_What is expected:_ What lines of the data below hold "beside"? Show them.

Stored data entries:
*-*-*

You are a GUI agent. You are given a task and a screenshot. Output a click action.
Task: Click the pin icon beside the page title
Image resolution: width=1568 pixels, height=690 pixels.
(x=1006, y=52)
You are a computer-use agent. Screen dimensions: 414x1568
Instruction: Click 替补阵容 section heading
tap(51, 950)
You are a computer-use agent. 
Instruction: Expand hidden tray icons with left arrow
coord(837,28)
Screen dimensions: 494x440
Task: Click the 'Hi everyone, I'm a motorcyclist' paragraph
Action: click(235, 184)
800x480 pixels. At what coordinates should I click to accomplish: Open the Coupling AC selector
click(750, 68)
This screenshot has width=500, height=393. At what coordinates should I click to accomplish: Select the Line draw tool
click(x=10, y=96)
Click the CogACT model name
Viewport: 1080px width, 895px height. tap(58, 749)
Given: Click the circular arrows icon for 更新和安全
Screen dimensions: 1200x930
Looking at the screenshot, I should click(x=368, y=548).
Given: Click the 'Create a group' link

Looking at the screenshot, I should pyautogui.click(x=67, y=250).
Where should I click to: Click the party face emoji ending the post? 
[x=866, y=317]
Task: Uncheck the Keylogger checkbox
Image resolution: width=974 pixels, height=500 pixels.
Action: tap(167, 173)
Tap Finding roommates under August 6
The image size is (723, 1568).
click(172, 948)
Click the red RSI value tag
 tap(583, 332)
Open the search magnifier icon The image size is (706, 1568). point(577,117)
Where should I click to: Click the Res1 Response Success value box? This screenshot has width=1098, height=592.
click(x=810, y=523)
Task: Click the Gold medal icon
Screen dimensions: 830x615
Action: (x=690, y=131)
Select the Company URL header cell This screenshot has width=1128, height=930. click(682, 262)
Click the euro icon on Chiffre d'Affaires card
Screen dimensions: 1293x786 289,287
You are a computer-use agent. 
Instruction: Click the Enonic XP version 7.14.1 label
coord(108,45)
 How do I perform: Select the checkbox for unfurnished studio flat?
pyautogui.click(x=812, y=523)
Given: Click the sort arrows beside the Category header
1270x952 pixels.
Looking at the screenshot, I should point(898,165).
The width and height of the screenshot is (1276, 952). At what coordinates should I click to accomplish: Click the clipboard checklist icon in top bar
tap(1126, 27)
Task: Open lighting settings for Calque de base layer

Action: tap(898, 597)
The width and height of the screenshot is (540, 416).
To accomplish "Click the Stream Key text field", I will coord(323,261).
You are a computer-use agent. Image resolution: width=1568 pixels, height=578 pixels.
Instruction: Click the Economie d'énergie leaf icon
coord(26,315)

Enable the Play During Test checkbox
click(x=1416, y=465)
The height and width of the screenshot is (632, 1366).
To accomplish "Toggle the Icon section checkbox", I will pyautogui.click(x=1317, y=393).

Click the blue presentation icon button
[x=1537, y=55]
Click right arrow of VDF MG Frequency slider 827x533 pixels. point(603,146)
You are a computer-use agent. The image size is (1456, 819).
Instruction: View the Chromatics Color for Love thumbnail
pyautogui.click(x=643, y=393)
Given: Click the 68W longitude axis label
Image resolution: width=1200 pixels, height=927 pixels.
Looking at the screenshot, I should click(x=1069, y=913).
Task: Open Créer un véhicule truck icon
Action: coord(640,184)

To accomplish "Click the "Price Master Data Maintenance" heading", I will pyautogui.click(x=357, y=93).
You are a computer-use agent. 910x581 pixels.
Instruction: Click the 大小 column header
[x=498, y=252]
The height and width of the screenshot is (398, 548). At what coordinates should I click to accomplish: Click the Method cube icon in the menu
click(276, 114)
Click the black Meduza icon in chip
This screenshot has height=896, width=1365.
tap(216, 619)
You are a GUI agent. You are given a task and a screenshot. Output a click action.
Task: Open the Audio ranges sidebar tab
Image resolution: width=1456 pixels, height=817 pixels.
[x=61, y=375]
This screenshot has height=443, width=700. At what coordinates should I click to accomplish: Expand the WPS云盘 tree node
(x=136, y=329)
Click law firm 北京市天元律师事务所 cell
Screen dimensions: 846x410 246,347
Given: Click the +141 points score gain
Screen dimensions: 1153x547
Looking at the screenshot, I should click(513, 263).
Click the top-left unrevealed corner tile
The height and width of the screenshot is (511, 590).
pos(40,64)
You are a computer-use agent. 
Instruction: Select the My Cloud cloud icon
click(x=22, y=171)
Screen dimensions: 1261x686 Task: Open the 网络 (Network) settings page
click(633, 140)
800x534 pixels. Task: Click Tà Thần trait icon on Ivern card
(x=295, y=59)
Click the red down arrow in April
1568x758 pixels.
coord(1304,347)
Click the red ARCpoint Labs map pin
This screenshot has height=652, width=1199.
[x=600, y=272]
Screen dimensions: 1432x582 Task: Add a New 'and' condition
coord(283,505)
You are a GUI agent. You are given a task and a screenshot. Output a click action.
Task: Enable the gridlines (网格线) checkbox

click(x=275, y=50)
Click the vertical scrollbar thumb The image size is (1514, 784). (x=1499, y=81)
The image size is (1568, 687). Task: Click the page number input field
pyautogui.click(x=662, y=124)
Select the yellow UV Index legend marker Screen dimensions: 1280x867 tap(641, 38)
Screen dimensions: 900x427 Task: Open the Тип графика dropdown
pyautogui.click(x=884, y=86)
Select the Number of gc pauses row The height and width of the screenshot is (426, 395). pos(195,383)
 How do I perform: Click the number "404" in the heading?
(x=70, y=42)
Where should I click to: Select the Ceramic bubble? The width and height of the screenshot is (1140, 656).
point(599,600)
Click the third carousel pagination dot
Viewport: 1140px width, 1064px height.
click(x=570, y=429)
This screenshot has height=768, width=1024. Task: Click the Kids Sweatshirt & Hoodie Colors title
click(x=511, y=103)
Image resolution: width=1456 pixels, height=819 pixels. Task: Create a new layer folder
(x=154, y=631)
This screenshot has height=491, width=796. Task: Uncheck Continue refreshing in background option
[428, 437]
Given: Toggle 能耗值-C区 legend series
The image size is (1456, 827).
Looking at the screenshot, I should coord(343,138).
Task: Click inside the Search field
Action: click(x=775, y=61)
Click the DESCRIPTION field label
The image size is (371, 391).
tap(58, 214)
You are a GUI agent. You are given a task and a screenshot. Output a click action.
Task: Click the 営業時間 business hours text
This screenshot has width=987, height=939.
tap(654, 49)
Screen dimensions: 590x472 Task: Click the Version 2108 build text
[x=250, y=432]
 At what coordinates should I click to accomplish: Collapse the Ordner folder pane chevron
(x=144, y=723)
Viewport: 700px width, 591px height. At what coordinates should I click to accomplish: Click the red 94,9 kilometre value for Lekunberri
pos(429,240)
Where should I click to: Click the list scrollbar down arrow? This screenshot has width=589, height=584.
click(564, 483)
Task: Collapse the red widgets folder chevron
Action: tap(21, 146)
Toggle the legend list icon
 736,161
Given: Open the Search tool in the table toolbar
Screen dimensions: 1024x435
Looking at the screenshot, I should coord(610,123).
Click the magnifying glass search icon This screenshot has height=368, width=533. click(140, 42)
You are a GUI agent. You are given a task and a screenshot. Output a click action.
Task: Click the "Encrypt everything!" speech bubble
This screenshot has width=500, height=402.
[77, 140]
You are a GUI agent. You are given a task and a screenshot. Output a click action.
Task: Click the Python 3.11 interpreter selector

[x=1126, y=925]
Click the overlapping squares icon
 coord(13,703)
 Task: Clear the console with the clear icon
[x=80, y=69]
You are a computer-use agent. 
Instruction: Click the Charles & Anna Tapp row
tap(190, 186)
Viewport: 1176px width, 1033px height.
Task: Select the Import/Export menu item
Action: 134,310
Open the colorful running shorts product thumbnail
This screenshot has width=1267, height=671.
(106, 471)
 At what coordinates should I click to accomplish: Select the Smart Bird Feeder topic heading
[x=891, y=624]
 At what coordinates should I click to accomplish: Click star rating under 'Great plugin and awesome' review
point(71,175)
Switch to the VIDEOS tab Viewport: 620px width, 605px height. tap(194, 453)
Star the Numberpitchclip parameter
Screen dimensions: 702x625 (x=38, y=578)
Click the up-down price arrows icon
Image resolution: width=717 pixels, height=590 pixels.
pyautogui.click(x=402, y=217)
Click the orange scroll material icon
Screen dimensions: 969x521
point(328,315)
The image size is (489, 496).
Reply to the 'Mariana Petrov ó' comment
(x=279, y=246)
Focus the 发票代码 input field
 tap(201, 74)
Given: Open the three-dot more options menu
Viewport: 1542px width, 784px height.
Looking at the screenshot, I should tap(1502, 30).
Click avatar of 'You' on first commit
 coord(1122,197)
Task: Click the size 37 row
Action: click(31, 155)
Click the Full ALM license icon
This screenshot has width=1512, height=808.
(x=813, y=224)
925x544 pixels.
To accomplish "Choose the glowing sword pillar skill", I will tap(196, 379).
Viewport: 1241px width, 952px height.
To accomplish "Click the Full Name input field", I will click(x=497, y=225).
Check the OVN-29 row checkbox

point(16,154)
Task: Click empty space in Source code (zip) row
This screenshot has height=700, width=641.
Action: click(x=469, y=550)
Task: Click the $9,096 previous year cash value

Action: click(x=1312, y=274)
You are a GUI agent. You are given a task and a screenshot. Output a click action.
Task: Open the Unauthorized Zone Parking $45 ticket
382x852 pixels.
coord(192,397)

*-*-*

_Written answer:_
Task: Click the pin icon beside the page title
Given: Click the sort arrows beside the Category header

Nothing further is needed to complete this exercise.